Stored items
"""

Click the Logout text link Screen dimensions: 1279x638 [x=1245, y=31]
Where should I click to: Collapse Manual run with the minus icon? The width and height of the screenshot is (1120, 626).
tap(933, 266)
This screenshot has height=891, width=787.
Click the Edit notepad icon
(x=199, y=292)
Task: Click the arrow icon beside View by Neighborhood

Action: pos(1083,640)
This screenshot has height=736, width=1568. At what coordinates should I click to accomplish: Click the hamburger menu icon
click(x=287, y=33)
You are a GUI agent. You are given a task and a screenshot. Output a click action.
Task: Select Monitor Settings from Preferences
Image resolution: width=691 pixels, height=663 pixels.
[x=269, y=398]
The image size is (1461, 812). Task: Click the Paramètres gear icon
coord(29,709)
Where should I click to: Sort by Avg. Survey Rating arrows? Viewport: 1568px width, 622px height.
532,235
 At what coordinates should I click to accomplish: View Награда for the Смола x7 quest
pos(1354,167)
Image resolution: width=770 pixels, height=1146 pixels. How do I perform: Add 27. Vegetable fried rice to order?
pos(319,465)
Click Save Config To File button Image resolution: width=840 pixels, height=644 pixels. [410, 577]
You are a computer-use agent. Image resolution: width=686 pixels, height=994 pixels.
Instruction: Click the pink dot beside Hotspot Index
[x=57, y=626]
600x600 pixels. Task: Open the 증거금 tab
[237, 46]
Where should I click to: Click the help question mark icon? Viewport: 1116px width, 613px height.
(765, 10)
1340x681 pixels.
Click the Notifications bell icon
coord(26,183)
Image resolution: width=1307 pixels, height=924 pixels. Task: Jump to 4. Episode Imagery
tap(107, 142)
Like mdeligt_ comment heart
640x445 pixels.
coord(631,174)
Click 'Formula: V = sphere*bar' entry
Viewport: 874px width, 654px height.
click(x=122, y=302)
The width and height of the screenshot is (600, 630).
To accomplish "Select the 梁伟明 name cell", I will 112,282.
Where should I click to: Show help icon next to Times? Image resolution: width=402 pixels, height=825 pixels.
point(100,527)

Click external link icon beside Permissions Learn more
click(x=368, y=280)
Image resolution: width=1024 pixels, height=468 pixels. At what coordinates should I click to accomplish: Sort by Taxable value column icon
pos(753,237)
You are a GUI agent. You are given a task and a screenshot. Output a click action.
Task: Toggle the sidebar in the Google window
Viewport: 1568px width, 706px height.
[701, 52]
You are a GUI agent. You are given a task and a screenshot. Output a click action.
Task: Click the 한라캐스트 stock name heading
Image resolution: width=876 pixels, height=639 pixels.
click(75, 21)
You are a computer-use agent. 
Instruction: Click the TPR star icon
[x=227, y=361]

"""

### ACTION ITEM:
Make an exact copy of every entry.

### RESPONSE:
Click the Logout text link Screen dimensions: 1279x638 [x=1245, y=31]
Where should I click to: Collapse Manual run with the minus icon? The width and height of the screenshot is (1120, 626).
tap(933, 266)
This screenshot has height=891, width=787.
Click the Edit notepad icon
(x=199, y=292)
Task: Click the arrow icon beside View by Neighborhood

Action: pos(1083,640)
This screenshot has height=736, width=1568. At what coordinates should I click to accomplish: Click the hamburger menu icon
click(x=287, y=33)
You are a GUI agent. You are given a task and a screenshot. Output a click action.
Task: Select Monitor Settings from Preferences
Image resolution: width=691 pixels, height=663 pixels.
[x=269, y=398]
The image size is (1461, 812). Task: Click the Paramètres gear icon
coord(29,709)
Where should I click to: Sort by Avg. Survey Rating arrows? Viewport: 1568px width, 622px height.
532,235
 At what coordinates should I click to accomplish: View Награда for the Смола x7 quest
pos(1354,167)
Image resolution: width=770 pixels, height=1146 pixels. How do I perform: Add 27. Vegetable fried rice to order?
pos(319,465)
Click Save Config To File button Image resolution: width=840 pixels, height=644 pixels. [410, 577]
You are a computer-use agent. Image resolution: width=686 pixels, height=994 pixels.
Instruction: Click the pink dot beside Hotspot Index
[x=57, y=626]
600x600 pixels. Task: Open the 증거금 tab
[237, 46]
Where should I click to: Click the help question mark icon? Viewport: 1116px width, 613px height.
(765, 10)
1340x681 pixels.
Click the Notifications bell icon
coord(26,183)
Image resolution: width=1307 pixels, height=924 pixels. Task: Jump to 4. Episode Imagery
tap(107, 142)
Like mdeligt_ comment heart
640x445 pixels.
coord(631,174)
Click 'Formula: V = sphere*bar' entry
Viewport: 874px width, 654px height.
click(x=122, y=302)
The width and height of the screenshot is (600, 630).
To accomplish "Select the 梁伟明 name cell", I will 112,282.
Where should I click to: Show help icon next to Times? Image resolution: width=402 pixels, height=825 pixels.
point(100,527)

Click external link icon beside Permissions Learn more
click(x=368, y=280)
Image resolution: width=1024 pixels, height=468 pixels. At what coordinates should I click to accomplish: Sort by Taxable value column icon
pos(753,237)
You are a GUI agent. You are given a task and a screenshot. Output a click action.
Task: Toggle the sidebar in the Google window
Viewport: 1568px width, 706px height.
[701, 52]
You are a GUI agent. You are given a task and a screenshot. Output a click action.
Task: Click the 한라캐스트 stock name heading
Image resolution: width=876 pixels, height=639 pixels.
click(75, 21)
You are a computer-use agent. 
Instruction: Click the TPR star icon
[x=227, y=361]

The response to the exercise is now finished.